I can’t tell you how good it feels to be back here.
There are some vacations that see you crying on the plane when it’s time to come home, the ones that open up, as my friend said a couples of years ago, “a vortex of disappointment in your life.”


And then there are the ones from which you return eager to slip into your own bed, to flip through magazines to find new dinner possibilities, to settle into the couch that’s your own. Vacation begins to feel heavy (maybe it’s all the red meat and ice cream). And rather than feel pinned down by the prospect of settling back in to your daily routines, the day-in day-out of living as you do, you feel quite happy to return to them. The refrigerator vegetable drawer. The walk to the gym. The hiss of the coffee pot in the morning, and the quiet turning down of the house at night.

This is one of my favorite by-products of vacation: that we’re able to get that rare perspective on our lives, and to feel rested enough to want to reshape them in new ways. Vacation reminded me of how much I love fancy lunches, and how badly I need to reinstate them. Vacation introduced me to new flavors, and made me––for what I think is the first time in a long time––excited about cooking. Not the rote mechanics of getting dinner on the table, but the artistic fun of experimenting with recipes and embracing the unknown.

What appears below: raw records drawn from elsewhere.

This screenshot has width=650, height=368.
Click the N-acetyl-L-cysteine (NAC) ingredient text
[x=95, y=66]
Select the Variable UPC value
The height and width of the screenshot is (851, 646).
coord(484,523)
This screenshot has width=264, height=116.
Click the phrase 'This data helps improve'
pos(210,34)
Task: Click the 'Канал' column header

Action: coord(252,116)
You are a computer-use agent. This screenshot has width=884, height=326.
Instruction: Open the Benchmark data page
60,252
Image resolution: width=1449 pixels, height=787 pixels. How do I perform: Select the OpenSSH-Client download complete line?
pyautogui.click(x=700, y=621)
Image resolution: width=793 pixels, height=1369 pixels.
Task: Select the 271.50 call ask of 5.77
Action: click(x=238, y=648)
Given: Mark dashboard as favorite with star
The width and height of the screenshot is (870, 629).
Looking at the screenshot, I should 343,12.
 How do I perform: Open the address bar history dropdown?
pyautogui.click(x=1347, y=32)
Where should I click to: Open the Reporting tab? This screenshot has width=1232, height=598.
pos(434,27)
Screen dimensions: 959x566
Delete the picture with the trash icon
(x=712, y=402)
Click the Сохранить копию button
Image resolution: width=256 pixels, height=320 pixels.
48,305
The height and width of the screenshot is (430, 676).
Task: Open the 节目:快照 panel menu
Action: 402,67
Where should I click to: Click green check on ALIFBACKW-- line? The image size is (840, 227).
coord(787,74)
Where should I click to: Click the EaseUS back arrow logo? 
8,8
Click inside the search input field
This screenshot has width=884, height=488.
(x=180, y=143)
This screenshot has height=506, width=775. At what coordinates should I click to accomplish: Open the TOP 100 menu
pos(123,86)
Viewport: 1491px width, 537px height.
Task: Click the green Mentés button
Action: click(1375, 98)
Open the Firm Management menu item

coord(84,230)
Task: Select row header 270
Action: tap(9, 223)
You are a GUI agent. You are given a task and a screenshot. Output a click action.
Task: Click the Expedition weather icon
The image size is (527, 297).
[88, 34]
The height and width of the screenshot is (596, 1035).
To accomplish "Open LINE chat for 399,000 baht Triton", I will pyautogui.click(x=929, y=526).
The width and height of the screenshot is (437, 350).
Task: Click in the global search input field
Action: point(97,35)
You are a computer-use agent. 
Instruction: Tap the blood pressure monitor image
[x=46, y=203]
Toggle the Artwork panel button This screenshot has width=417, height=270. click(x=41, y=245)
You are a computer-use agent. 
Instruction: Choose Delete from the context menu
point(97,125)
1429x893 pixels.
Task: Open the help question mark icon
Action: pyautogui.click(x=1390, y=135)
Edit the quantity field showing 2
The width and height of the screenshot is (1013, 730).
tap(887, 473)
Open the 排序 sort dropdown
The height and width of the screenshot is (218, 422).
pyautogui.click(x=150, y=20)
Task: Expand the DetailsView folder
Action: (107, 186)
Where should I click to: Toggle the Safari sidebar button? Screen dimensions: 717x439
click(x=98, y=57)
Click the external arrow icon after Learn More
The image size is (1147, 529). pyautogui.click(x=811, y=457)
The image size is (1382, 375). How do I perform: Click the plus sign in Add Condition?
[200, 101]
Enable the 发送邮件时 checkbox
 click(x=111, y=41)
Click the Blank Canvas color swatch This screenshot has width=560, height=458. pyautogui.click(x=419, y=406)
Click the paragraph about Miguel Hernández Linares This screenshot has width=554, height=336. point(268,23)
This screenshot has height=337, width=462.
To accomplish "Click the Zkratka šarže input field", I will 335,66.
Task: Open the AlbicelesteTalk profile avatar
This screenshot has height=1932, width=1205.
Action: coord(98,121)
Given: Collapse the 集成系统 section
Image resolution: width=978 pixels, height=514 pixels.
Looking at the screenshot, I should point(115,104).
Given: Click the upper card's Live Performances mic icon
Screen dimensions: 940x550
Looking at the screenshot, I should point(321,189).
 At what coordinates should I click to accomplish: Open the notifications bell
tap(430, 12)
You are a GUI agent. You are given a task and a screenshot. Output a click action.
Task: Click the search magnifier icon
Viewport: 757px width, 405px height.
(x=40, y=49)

And perhaps most of all, vacation reminded me of a lost love. We were hosted with so much generosity and thought by Sebastian’s best friend. Greeted with gift bags and sparkling wine. Drawn maps. Served endless cuts of meat. Months ago, at my last dinner party, I walked into the kitchen and cursed everything. The guests. The meal. My freakin’ 900 degree kitchen. I had become the kind of host that, well, I hate. The one that’s lost sight of the joy and generosity of providing the occasion for loved ones to put on their party clothes, talk about their favorite books, drink too much and confess things they’ll regret in the morning. At the risk of embarrassing our host terribly, he does this all beautifully, all while still managing to cook the kind of meals that make the heart sigh and head spin.

In this way, vacation made me come back to my own life wanting to make it more vibrant. To not so blithely take for granted the people and things I’ve wanted my whole life to have and now, miraculously, do. And to open my doors again, to my home and even to this site, and remember the delight of inviting people in and having them stay awhile.